Character Pattern
Pat Abort
Syntax: Pat Abort()
Description: Generates a pattern value that causes the entire match to fail immediately with no further backup and retry.
JMP Version Added: Before version 14
source = "xxxxx";
n = 0;
pattern = Pat Succeed() + Pat Arb() >> xs + Expr(
Show( xs );
n = n + 1;
If( n > 16,
Pat Abort(),
Pat Fail()
);
);
rc = Pat Match( source, pattern, NULL, FULLSCAN );
Pat Altern
Syntax: Pat Altern( pat1, pat2, ... )
Description: Generates a pattern value that matches any one of the supplied patterns. Generally written as pat1 | pat2 | ....

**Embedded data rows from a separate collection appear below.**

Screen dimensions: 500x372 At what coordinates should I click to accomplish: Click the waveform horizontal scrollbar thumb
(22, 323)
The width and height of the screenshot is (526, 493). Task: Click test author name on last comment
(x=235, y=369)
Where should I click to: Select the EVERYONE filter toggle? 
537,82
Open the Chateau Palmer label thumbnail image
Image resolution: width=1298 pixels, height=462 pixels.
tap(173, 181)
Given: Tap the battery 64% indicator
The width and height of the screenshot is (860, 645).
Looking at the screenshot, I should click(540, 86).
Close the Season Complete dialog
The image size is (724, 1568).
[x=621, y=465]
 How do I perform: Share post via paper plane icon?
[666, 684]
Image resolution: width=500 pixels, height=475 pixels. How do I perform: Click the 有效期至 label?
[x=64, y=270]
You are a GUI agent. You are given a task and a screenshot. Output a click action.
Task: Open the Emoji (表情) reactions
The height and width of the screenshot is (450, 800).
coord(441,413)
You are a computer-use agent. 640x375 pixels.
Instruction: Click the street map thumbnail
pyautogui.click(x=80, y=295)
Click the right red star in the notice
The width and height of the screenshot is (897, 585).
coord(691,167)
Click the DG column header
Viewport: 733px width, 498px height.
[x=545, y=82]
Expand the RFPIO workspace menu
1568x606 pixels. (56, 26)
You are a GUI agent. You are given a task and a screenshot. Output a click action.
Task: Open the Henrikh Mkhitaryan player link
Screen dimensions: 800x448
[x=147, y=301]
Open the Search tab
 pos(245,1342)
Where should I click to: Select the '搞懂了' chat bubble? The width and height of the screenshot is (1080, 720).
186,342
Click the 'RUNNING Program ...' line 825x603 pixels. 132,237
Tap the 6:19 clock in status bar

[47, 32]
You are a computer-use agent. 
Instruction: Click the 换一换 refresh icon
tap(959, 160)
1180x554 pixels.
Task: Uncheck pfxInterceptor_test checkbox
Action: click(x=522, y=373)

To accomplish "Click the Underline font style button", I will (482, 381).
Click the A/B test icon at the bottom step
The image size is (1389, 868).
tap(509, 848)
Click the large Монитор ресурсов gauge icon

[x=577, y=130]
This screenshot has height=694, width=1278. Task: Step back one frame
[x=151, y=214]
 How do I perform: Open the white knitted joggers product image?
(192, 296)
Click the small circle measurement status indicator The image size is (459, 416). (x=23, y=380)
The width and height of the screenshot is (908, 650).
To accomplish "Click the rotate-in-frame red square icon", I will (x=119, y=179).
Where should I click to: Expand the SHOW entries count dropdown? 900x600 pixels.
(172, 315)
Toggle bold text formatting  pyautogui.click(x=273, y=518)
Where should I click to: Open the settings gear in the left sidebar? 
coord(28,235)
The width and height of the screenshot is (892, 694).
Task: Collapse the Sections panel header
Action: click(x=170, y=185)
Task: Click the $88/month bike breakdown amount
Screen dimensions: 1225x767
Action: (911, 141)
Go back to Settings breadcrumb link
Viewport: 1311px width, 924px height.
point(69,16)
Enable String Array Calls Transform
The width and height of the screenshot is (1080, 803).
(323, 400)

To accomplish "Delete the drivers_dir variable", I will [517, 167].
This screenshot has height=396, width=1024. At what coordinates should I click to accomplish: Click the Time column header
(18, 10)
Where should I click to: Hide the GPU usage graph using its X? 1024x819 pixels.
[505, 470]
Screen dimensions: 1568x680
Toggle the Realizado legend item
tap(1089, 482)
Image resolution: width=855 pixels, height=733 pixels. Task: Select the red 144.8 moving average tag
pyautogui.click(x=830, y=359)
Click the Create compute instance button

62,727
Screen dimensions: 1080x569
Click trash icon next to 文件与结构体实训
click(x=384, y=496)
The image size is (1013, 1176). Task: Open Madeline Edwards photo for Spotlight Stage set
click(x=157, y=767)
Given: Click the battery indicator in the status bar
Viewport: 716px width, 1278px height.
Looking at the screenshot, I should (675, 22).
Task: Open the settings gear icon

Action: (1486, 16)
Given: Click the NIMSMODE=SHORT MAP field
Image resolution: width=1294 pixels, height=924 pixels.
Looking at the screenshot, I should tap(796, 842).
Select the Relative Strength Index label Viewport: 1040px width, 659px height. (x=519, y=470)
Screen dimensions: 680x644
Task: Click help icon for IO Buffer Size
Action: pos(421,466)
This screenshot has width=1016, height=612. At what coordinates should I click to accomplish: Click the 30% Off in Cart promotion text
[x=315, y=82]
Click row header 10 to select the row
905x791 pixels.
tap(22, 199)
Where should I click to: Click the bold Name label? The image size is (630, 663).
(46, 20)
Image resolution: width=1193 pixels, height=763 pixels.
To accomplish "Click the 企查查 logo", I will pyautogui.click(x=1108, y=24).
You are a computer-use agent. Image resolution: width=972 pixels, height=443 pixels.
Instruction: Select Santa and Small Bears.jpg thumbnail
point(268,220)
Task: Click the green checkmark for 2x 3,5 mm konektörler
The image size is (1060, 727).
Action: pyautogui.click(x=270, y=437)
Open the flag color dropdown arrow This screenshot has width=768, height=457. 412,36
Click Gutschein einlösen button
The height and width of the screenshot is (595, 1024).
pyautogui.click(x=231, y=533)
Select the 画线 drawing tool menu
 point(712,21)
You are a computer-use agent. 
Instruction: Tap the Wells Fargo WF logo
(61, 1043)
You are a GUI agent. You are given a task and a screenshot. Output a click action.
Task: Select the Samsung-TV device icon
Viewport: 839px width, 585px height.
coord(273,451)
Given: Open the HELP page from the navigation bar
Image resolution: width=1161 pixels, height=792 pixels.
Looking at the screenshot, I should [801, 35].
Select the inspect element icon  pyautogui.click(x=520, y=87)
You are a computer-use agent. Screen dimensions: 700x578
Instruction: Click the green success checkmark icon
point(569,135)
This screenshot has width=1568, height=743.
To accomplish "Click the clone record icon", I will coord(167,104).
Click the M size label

JMP Version Added: Before version 14
Pat Match(
"123456789",
((Pat Pos( 2 ) + "1") | (Pat Pos( 1 ) + "2") | (Pat Pos( 0 ) + "3")) >> result
);
result;
Pat Any
Syntax: Pat Any( string )
Description: Generates a pattern value that will match any one character in the string.
JMP Version Added: Before version 14
operators = Pat Any( "*+-/" );
text = "abc+def";
Pat Match( text, operators >> op );
op;
Pat Arb
Syntax: Pat Arb( pattern )
Description: Generates a pattern value that matches zero or more characters.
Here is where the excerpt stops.